:: Article
Montmorency (/ˌmɒnməˈrɛnsi/ MON-mə-REN-see) is a suburb of Melbourne, Victoria, Australia, 18 km north-east from Melbourne's Central Business District, located within the City of Banyule local government area. Montmorency recorded a population of 9,250 at the 2021 census.

Montmorency was named after a local farm, Montmorency Estate, which in turn was named after the town of Montmorency, Val-d'Oise, where the French Enlightenment philosopher Jean-Jacques Rousseau lived briefly. Locals of Montmorency often refer to the suburb as "Monty", and the nickname is incorporated into some local business names.

==History==

The first people on the land now known as Montmorency were the Wurundjeri-willam people.

Merchant Stuart Alexander Donaldson (1812–1867), the first Premier of New South Wales, owned the farming property known as "The Montmorency Estate" until the 1840s. The first evidence of a township was the building of a Presbyterian church in 1917 in the midst of small rural landholdings. Montmorency Primary School was opened in 1922, the year before Montmorency station was opened on the Hurstbridge railway line. Electricity was connected to the area in 1926. Montmorency Post Office opened around September 1923.

Whilst there was a residential nucleus from the 1920s, most of Montmorency consisted of orchards, dairying, and poultry farms until after the Second World War. The estimated population in 1922 was 200, including weekenders.

In 1950 the estimated population was 600, and facilities extended to two churches, a public hall, a sports ground and a tennis court. By the end of the decade the population had increased fivefold, although still with unoccupied building sites which had fine views. A modern shopping centre and factories had been built.
::::
:: Data provided
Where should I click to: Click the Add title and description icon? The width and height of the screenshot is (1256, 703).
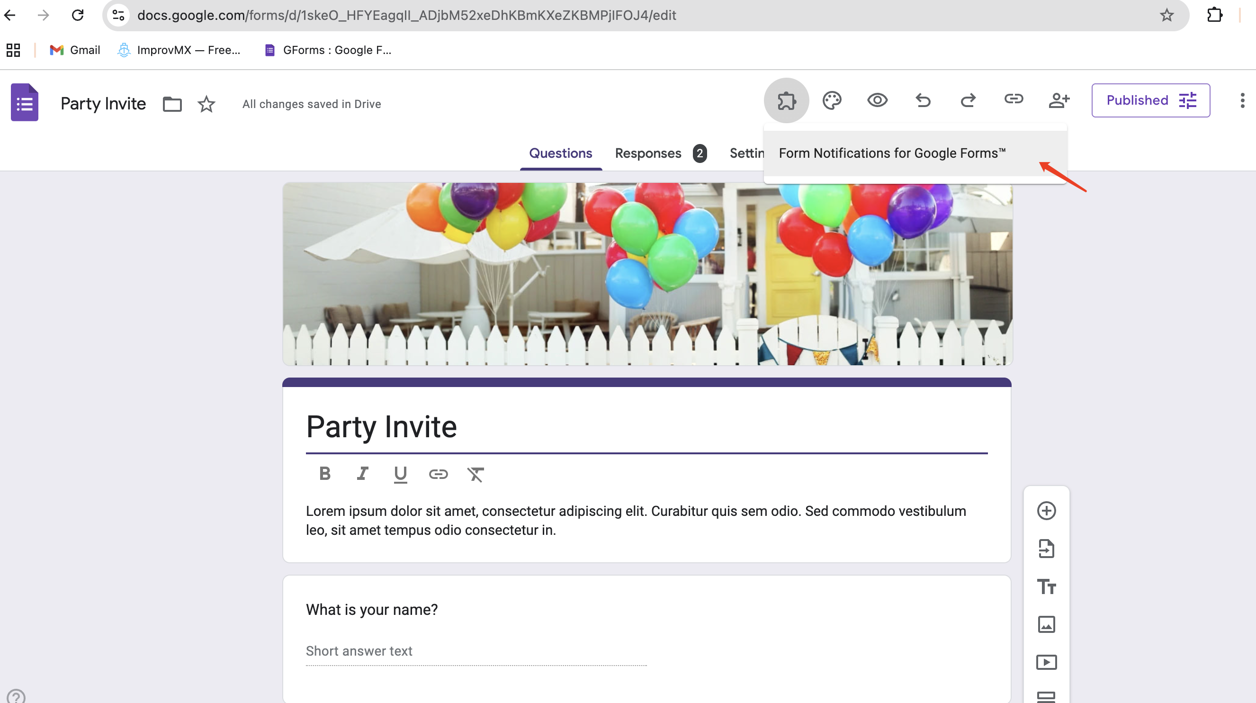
::::
Challenge A ▸
Copy the passage of the Montmorency article between "The first people" and "200, including weekenders.", inclusive.
Challenge B ▸
According to the Montmorency article, in what year did Montmorency Primary School open?

Finished answer A ▸
The first people on the land now known as Montmorency were the Wurundjeri-willam people.

Merchant Stuart Alexander Donaldson (1812–1867), the first Premier of New South Wales, owned the farming property known as "The Montmorency Estate" until the 1840s. The first evidence of a township was the building of a Presbyterian church in 1917 in the midst of small rural landholdings. Montmorency Primary School was opened in 1922, the year before Montmorency station was opened on the Hurstbridge railway line. Electricity was connected to the area in 1926. Montmorency Post Office opened around September 1923.

Whilst there was a residential nucleus from the 1920s, most of Montmorency consisted of orchards, dairying, and poultry farms until after the Second World War. The estimated population in 1922 was 200, including weekenders.

Finished answer B ▸
1922